Il processo di privatizzazione delle Ferrovie Italiane, confermato ieri dal ministro Graziano Delrio, non convince i sindacati. L’idea del governo di non varcare il limite massimo del 40% della quota da porre in vendita trova d’accordo, all’unanimità, i rappresentanti dei lavoratori. Tuttavia, restano molte perplessita’ su altri punti del progetto, in particolare sullo scorporo della rete ferroviaria dal resto del gruppo. Spiega il segretario della Fit-Cgil, Alessandro Rocchi: “Le ragioni sostenute dal Ministero dell`Economia e dal Ministero delle Infrastrutture e dei Trasporti sul cosiddetto scorporo dell`infrastruttura dal resto del Gruppo non sono considerate convincenti dalla Filt-Cgil. Collegare lo scorporo con una maggiore liberalizzazione del settore del trasporto ferroviario e’ improprio, stante il fatto che, a nostro parere, già l`attuale assetto del sistema è rispondente alle disposizioni comunitarie, e la sua ulteriore evoluzione viene costantemente stimolata, in Italia, dai ripetuti interventi dell`Autorità di Regolazione dei Trasporti”.
Per questo, continua Rocchi, “la Filt-Cgil esprime perplessità e preoccupazione sull`operazione, dove sembra prevalere eccessivamente l’aspetto finanziario ed il relativo introito atteso per le casse pubbliche”

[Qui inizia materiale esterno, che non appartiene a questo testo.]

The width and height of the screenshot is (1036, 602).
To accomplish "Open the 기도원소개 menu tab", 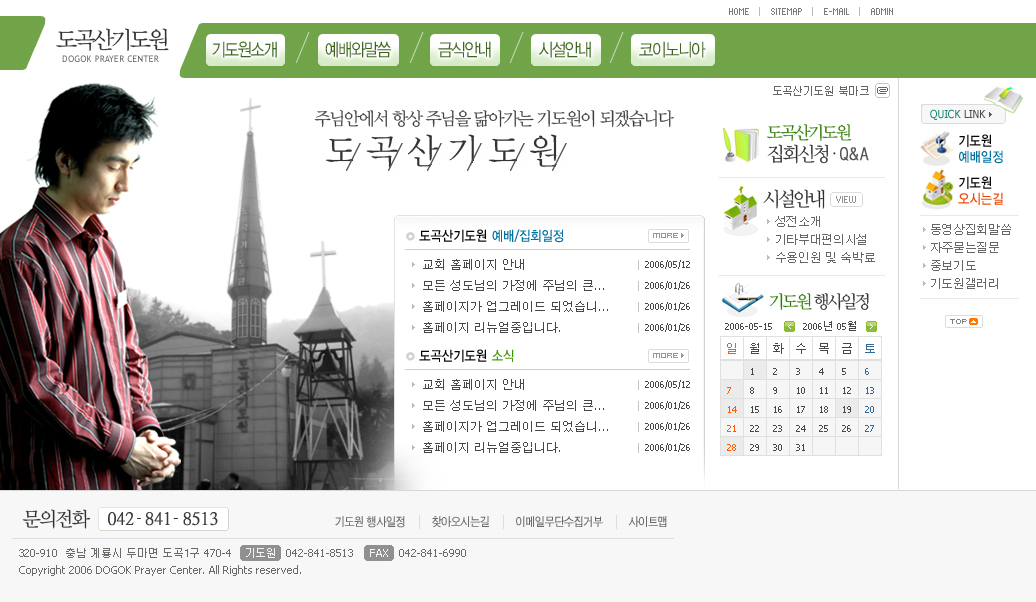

In effetti, tra le motivazioni addotte dal governo sulla privatizzazione delle Ferrovie dello Stato si ritrovano quelle relative ad ottenere risorse da destinare all’abbattimento del debito pubblico. A tal proposito secondo il segretario generale della Fit-Cisl, Giovanni Luciano la privatizzazione delle Ferrovie oltre ad essere “un’operazione che ci vede, eufemisticamente, perplessi potrebbe portare ad un introito per le casse dello Stato di circa 4 miliardi di euro, nella migliore delle ipotesi. Una cifra “troppo esigua” – secondo Luciano – rispetto al debito pubblico e al valore intrinseco di un gruppo industriale così importante per il Paese anche in considerazione dell’inevitabile indebolimento di un gruppo integrato e solido come quello attuale”.
Ma anche le conseguenze sociali preoccupano i sindacati: “l’attuale gruppo deve rimanere pubblico e unico – ha dischiarto il segretario generale della Uiltrasporti, Claudio Tarlazzi – perché l’ingresso dei privati, e peggio ancora se fossero fondi speculativi, porterebbe invece, come conseguenza naturale l’aumento delle tariffe di viaggio, la spinta ad abbandonare i servizi a bassa domanda di trasporto universale e dei pendolari perché non profittevoli, continui tagli al costo del lavoro e preoccupanti passi indietro sulle condizioni generali di sicurezza di esercizio e di prevenzione della salute dei lavoratori” oltre che un “arretramento delle attuali relazioni sindacali”.
Per questo motivo la Uiltrasporti si dice pronta ad una “forte mobilitazione” e a “tutte le azioni sindacali possibili contro un “depotenziamento” del gruppo se non ravvisasse un cambio di rotta del governo”.